The Government ordered a report on the compensation claim from retired Canadian Supreme Court Justice Ian Binnie, but yesterday Justice Minister Judith Collins announced a peer review of that same report.

Mr Bain's legal team is upset by these latest developments as they are still yet to see Justice Binnie's original report.

“Say the report had gone against David Bain, would the minister have sent it to us and let us critique it and not given it to Crown Law?" Mr Bain's supporter Joe Karam told Firstline this morning. "Of course she wouldn’t.”

Word of the pending review, to be carried out by former High Court Judge Michael Fisher, QC, first leaked a week ago.

“It seems ridiculous," Mr Bain's lawyer Michael Reed, QC, told Firstline last week. "You spend half a million, you get one of the best top Supreme Court judges in the Commonwealth and then you get a retired High Court judge – which is nowhere near the level of a Supreme Court judge – to review him in secret. That’s wrong. Anything done in secret is never a fair process.”

Justice Binnie says he has no problem with the Government’s announcement of a peer review, but is upset with the lack of transparency and the way Mr Bain’s legal team has been shut out.

“I feel taking the report and giving it to the prosecution, and not to the other side, strikes me as fundamentally unfair,” he told RadioLIVE this morning.

Justice Binnie says he believes now that Ms Collins is making public statements about the contents of the report, it should be released.

The man at the centre of the situation, Mr Bain, is described by Mr Karam as being "emotionally disturbed" by the latest developments.

“As he said to me, he said, 'God almighty what can I do? My first trial has been proven to be a grave substantial miscarriage of justice, I’ve won at the Privy Council, my second trial I was acquitted by a jury, now I was interviewed under oath in the presence of the Crown Law lawyers by Justice Binnie for a whole day, he’s found me innocent and here it’s all going on again.'"

Justice Binnie says the process is "lopsided" and is concerned Ms Collins is trying to paint Government agencies as independent and unbiased in their judgements.

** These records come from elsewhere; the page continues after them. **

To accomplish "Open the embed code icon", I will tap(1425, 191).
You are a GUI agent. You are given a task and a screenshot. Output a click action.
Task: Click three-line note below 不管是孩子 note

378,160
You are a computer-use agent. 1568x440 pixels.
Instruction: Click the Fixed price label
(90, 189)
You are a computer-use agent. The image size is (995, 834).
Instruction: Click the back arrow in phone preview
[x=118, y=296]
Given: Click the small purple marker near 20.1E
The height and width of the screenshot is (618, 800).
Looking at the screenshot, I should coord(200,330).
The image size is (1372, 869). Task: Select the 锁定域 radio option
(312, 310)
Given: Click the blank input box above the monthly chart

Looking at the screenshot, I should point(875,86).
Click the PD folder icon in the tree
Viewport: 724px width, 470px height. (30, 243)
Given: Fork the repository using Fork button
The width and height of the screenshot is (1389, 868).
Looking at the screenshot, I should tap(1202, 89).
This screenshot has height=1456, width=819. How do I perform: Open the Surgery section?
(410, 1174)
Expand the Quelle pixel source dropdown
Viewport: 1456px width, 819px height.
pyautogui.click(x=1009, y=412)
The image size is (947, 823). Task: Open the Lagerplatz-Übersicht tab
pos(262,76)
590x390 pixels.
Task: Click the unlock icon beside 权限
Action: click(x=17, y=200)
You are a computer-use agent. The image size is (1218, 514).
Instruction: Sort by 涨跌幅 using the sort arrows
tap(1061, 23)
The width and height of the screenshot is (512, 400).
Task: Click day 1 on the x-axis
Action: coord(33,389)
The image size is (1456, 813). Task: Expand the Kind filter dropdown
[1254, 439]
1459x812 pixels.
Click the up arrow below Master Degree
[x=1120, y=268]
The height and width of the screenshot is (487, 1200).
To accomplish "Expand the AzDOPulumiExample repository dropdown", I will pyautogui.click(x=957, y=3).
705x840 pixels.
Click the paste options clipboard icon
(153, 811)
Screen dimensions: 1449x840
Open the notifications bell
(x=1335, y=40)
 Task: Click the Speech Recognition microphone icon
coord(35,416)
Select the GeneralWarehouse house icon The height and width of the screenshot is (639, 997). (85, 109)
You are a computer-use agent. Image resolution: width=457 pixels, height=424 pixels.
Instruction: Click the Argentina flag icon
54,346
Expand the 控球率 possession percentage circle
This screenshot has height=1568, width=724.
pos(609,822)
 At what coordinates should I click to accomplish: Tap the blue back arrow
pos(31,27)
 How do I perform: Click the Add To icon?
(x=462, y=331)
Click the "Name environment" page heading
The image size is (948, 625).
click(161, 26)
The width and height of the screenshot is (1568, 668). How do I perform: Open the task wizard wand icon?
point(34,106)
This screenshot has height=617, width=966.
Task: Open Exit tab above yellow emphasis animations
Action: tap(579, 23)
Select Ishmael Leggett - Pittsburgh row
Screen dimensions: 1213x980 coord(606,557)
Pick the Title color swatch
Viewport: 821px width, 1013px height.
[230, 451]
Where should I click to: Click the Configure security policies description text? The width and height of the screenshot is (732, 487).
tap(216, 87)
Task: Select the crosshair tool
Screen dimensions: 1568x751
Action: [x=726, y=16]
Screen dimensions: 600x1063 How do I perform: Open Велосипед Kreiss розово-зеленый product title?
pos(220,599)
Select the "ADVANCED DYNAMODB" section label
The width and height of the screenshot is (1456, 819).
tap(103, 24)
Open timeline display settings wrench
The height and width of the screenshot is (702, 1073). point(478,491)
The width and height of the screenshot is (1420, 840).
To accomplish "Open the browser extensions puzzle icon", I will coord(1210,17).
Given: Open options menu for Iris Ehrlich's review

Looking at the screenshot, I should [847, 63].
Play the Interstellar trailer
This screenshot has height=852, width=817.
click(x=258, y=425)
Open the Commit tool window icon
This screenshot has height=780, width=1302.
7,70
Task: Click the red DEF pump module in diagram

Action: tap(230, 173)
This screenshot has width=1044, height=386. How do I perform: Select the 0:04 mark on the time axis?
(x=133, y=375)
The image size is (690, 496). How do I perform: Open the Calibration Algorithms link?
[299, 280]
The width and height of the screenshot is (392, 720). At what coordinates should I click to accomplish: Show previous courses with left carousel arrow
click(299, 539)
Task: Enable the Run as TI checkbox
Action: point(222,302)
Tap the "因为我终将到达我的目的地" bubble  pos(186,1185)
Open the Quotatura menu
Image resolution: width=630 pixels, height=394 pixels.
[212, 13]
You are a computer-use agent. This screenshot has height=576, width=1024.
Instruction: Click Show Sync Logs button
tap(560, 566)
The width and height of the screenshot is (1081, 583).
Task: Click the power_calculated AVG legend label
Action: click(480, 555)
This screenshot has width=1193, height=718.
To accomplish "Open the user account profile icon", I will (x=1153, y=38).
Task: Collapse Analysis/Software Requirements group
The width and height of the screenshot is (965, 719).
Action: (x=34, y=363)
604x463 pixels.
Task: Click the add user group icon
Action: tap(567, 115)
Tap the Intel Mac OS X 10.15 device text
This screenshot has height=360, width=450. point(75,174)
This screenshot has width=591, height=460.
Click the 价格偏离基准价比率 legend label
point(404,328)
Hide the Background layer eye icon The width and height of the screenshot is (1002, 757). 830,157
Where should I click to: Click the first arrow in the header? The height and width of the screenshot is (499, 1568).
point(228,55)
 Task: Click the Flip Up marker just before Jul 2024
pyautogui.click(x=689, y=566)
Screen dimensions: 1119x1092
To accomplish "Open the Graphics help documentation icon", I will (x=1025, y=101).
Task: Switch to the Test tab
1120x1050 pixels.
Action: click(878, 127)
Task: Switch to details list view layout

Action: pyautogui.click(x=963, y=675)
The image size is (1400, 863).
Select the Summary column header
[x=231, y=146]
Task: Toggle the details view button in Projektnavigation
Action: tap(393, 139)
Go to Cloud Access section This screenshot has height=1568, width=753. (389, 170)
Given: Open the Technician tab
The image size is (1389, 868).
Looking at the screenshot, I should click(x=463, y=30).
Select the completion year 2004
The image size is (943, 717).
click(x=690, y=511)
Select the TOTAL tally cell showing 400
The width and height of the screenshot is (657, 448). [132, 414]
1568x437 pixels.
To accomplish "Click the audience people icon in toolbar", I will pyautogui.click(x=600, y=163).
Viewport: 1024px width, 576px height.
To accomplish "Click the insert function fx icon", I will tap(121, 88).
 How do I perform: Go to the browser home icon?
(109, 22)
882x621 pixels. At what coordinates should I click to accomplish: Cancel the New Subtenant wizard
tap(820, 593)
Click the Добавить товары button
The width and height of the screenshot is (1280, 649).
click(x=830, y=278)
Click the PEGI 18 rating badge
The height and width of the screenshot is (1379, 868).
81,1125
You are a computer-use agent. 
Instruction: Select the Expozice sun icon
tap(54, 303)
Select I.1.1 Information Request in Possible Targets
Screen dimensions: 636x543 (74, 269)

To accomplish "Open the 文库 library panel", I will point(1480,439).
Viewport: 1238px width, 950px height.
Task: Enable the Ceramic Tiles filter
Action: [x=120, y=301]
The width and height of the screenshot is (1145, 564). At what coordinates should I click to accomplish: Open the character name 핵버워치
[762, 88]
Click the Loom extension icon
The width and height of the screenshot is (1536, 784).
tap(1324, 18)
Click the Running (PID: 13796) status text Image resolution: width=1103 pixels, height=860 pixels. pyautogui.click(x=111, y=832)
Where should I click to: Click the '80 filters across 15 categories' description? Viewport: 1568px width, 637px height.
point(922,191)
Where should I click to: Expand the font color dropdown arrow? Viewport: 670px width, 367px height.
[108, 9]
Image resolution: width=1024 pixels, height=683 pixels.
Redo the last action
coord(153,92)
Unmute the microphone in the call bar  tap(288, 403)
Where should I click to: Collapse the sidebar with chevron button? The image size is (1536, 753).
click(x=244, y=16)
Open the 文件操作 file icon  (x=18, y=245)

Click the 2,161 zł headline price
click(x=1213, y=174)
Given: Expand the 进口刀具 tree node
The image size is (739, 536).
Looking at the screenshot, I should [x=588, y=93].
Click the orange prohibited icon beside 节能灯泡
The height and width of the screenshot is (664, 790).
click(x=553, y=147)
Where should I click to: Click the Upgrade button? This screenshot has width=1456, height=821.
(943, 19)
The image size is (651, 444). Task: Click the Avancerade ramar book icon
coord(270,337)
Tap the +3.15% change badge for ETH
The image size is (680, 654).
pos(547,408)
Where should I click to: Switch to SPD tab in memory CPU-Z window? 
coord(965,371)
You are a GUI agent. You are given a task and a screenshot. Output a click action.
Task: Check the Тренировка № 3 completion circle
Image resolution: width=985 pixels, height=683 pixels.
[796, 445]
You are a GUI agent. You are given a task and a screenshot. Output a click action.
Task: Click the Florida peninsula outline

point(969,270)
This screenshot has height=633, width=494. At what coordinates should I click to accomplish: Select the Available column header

“The minister seems to have a curiously one sided view of 'confidentiality'," Justice Binnie wrote in a statement released this morning. "She feels free to criticise my report while claiming in the same press release that the report is covered by solicitor-client privilege and, therefore, I am not to disclose the obvious responses to her criticisms by releasing the report."

Prime Minister John Key has not seen the report, but says while costs are climbing because of the ongoing legal action he is confident this will prove to be worthwhile.

“The point really is while there’s a cost and while that cost grows… I think it’s really important that we get it right and so that is a small price to pay,” he told Firstline.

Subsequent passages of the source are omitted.